QRadar Flow Processor

Processes flows from one or more QRadar Flow Collector appliances. The Flow Processor appliance can also collect external network flows such as NetFlow, J-Flow, and sFlow directly from routers in your network. You can use the Flow Processor appliance to scale your QRadar deployment to manage higher flows per minute (FPM) rates.

QRadar Data Node

Data Nodes enable new and existing QRadar deployments to add storage and processing capacity on demand as required. Data Nodes help to increase the search speed in your deployment by providing more hardware resources to run search queries on.

QRadar Flow Collector

The IBM QRadar Flow Collector collects flows by connecting to a SPAN port, or a network TAP. The appliance also supports the collection of external flow-based data sources, such as NetFlow from routers.

QRadar Incident Forensics Processor
Provides the QRadar Incident Forensics product user interface. The interface delivers tools to retrace the step-by-step actions of cyber criminals, reconstruct raw network data that is related to a security incident, search across available unstructured data, and visually reconstruct sessions and events.

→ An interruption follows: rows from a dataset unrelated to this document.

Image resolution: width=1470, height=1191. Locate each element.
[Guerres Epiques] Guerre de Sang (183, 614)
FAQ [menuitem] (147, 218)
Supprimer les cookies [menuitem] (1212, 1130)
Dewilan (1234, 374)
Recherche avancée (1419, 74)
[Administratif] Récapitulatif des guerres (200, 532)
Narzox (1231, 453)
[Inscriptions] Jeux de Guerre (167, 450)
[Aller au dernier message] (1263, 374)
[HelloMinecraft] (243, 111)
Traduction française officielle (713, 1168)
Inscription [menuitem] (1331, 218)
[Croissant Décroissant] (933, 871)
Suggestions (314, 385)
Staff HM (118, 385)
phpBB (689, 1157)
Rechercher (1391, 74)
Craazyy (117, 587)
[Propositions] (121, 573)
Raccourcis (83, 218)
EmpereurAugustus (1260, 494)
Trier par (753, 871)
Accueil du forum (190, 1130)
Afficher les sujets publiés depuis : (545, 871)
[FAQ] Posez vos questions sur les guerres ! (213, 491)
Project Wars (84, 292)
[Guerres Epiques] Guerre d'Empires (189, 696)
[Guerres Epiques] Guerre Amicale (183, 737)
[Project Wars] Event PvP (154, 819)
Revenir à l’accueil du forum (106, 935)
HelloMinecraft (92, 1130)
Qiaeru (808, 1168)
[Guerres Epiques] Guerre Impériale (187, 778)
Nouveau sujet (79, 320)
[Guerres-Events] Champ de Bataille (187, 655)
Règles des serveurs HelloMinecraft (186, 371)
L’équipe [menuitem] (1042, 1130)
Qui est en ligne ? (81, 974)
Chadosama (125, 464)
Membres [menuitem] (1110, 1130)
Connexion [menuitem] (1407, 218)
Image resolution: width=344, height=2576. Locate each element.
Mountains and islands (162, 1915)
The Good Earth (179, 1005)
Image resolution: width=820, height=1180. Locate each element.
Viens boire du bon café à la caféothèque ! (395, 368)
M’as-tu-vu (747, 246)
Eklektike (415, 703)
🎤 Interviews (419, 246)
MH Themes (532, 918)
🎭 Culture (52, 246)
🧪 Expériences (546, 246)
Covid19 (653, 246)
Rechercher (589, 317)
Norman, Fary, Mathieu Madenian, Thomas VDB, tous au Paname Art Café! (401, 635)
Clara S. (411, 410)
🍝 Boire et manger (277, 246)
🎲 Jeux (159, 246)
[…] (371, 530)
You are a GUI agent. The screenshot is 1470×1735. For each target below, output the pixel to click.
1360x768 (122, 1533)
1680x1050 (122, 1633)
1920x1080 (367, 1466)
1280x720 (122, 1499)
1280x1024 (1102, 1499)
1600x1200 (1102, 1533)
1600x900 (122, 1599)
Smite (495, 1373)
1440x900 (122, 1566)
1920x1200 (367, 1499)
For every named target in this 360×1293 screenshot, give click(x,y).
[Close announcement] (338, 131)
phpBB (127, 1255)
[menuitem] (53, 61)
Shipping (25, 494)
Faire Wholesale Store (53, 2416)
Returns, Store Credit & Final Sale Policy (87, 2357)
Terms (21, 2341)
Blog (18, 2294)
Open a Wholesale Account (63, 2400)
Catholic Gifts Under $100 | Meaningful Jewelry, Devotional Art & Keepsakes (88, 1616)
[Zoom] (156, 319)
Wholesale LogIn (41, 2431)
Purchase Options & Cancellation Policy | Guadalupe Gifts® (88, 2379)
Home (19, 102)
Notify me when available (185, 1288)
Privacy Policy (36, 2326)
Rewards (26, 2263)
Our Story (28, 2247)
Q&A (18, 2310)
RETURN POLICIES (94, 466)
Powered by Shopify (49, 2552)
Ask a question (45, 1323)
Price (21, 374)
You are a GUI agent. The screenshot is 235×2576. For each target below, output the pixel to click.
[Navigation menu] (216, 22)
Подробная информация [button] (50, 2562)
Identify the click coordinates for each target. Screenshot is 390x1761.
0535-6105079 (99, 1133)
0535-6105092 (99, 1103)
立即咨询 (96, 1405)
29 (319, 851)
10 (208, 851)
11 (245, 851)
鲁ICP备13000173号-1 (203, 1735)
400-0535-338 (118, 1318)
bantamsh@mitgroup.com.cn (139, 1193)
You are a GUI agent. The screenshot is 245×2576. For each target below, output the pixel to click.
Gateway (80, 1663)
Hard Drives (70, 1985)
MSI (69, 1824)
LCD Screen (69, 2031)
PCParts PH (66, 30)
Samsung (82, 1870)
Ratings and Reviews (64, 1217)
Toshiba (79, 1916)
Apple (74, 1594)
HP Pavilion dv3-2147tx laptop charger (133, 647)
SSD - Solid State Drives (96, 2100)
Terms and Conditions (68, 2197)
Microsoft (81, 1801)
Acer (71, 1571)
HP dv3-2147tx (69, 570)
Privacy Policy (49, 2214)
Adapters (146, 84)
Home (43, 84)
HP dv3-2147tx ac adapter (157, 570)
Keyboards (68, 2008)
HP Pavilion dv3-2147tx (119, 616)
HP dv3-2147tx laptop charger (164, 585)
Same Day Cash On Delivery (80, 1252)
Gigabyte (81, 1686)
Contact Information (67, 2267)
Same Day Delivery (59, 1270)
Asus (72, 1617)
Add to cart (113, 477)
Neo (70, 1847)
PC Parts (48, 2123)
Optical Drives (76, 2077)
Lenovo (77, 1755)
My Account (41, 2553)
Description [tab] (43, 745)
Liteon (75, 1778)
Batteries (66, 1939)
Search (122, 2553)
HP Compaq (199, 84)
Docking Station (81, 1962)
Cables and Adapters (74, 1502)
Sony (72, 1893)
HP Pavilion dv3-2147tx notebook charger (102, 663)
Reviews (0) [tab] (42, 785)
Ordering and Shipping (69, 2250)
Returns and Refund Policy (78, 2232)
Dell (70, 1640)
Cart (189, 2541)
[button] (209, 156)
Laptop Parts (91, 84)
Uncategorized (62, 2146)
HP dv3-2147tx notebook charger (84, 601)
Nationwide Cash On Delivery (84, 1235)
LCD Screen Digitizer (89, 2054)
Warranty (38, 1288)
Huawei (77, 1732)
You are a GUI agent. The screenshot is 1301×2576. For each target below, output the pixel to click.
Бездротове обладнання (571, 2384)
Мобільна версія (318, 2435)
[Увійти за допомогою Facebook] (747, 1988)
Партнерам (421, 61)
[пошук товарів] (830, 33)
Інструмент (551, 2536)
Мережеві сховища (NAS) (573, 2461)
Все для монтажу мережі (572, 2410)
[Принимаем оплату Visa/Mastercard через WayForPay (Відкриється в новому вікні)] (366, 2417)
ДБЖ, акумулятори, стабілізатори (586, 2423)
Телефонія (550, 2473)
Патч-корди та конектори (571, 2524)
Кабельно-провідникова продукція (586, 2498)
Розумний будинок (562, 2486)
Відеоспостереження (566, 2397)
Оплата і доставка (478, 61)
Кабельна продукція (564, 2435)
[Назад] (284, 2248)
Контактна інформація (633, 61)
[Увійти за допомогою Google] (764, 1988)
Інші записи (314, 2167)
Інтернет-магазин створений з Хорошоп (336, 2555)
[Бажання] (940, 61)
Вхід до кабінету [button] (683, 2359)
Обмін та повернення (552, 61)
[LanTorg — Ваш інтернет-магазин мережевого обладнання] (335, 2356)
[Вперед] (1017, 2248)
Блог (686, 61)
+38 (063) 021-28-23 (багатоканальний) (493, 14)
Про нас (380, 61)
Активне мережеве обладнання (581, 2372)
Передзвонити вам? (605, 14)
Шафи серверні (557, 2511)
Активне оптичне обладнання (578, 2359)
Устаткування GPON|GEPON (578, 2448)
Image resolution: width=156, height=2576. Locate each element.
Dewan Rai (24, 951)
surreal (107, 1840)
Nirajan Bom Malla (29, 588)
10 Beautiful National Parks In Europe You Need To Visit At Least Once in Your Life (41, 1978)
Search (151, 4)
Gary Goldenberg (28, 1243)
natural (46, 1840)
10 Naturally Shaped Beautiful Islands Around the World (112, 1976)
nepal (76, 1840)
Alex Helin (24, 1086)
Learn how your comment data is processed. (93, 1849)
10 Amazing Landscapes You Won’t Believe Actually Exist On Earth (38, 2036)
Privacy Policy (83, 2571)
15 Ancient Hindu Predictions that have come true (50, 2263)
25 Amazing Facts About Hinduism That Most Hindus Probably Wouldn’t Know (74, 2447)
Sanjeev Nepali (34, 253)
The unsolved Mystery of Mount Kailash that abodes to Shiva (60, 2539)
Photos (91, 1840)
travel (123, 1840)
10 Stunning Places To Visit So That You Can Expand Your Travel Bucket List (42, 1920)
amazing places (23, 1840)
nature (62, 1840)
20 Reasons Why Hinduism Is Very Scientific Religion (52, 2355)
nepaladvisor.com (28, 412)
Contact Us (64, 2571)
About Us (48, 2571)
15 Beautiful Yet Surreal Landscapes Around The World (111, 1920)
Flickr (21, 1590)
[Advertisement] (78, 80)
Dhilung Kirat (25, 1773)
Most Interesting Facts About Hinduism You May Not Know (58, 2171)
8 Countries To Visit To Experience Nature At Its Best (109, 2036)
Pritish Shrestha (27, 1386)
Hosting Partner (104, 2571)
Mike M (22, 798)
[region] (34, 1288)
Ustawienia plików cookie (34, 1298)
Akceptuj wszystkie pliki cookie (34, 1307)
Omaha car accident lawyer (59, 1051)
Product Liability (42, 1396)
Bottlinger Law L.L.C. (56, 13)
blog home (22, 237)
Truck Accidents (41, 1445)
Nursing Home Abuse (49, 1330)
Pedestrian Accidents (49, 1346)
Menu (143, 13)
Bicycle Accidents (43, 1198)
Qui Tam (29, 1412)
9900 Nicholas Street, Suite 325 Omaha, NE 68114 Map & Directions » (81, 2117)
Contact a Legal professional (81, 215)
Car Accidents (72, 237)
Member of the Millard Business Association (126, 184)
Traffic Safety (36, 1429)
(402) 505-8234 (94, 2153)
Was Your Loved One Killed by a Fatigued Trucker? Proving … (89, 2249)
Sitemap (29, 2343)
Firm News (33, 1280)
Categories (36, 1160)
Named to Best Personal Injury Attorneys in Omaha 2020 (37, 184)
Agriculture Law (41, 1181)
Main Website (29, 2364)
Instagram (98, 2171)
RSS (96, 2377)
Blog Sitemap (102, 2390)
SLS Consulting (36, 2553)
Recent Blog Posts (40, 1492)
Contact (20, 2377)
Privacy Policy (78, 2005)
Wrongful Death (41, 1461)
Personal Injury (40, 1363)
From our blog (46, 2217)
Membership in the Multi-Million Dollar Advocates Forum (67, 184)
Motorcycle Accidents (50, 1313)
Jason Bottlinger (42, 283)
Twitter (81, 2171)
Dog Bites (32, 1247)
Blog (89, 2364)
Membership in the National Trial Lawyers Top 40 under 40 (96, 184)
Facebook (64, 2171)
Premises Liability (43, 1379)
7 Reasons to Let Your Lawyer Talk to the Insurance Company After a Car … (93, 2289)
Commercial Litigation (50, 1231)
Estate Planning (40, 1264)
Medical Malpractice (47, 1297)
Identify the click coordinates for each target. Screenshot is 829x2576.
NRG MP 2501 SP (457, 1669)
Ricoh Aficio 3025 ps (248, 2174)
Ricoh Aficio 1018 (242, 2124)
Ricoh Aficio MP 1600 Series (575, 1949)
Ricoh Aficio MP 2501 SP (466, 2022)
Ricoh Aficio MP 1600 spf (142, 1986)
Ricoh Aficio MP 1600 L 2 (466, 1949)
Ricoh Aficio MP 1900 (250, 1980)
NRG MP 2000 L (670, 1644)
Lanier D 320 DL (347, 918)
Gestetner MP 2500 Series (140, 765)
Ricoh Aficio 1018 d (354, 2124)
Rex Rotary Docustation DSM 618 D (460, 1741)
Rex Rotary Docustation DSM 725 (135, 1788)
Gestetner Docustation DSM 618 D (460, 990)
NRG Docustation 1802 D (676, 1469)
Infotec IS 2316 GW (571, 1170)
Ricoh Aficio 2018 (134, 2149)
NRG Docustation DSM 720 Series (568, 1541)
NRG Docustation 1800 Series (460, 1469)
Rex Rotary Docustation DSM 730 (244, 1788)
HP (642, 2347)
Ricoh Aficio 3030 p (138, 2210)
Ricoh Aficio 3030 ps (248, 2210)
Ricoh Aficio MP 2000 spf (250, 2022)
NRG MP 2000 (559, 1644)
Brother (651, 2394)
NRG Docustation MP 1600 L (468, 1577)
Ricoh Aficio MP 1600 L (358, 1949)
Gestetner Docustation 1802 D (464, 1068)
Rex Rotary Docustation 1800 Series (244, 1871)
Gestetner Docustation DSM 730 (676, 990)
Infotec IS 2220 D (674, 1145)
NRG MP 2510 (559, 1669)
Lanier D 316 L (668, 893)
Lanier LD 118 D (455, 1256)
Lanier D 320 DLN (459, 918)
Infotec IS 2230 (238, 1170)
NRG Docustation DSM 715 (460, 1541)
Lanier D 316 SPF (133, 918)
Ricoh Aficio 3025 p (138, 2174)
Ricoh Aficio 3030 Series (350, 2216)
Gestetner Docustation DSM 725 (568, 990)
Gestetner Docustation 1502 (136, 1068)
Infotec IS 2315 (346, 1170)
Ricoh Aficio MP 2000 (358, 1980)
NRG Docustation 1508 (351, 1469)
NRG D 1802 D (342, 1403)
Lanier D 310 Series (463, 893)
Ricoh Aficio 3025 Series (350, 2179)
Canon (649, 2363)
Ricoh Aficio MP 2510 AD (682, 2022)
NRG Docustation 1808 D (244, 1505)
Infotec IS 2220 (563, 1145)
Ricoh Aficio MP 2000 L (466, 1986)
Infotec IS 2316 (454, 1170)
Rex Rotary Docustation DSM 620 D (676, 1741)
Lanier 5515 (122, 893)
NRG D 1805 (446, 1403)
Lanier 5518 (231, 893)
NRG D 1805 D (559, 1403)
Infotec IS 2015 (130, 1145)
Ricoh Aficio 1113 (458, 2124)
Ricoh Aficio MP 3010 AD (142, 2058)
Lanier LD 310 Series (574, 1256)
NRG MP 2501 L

You must attach the QRadar Incident Forensics Processor as a managed host to a QRadar Console before you can use the security intelligence forensics capability.

You can connect up to five packet capture devices to a QRadar Incident Forensics Processor or a QRadar Incident Forensics Standalone appliance.

Note: If you install QRadar Incident Forensics Standalone, a QRadar Console is not required. This offering provides only the tools and administrative capabilities that are required to do a forensics investigation.
QRadar Network Packet Capture

Use these optional packet capture appliances to store and manage data that is used by QRadar Incident Forensics when no other packet capture device is deployed in your environment. You can install any number of these appliances as a network tap or subnetwork to collect the raw packet data. If no packet capture device is attached, you can manually upload the packet capture files in the user interface or by using FTP.

You can extend the storage that is available for capture data by connecting multiple QRadar Network Packet Capture appliances together in a ring topology to create a stack. The stack allows the distribution of capture data across each of the connected appliances. It can connect up to 16 devices, but appears and behaves like a single entity that captures data from one TAP of a single 10GB port.

QRadar Network Insights
The QRadar Network Insights appliance provides real-time analysis of network data and an advanced level of threat detection and analysis. You can use QRadar Network Insights to detect and analyze malware, phishing, insider threats, lateral movement attacks, data exfiltration, and compliance gaps.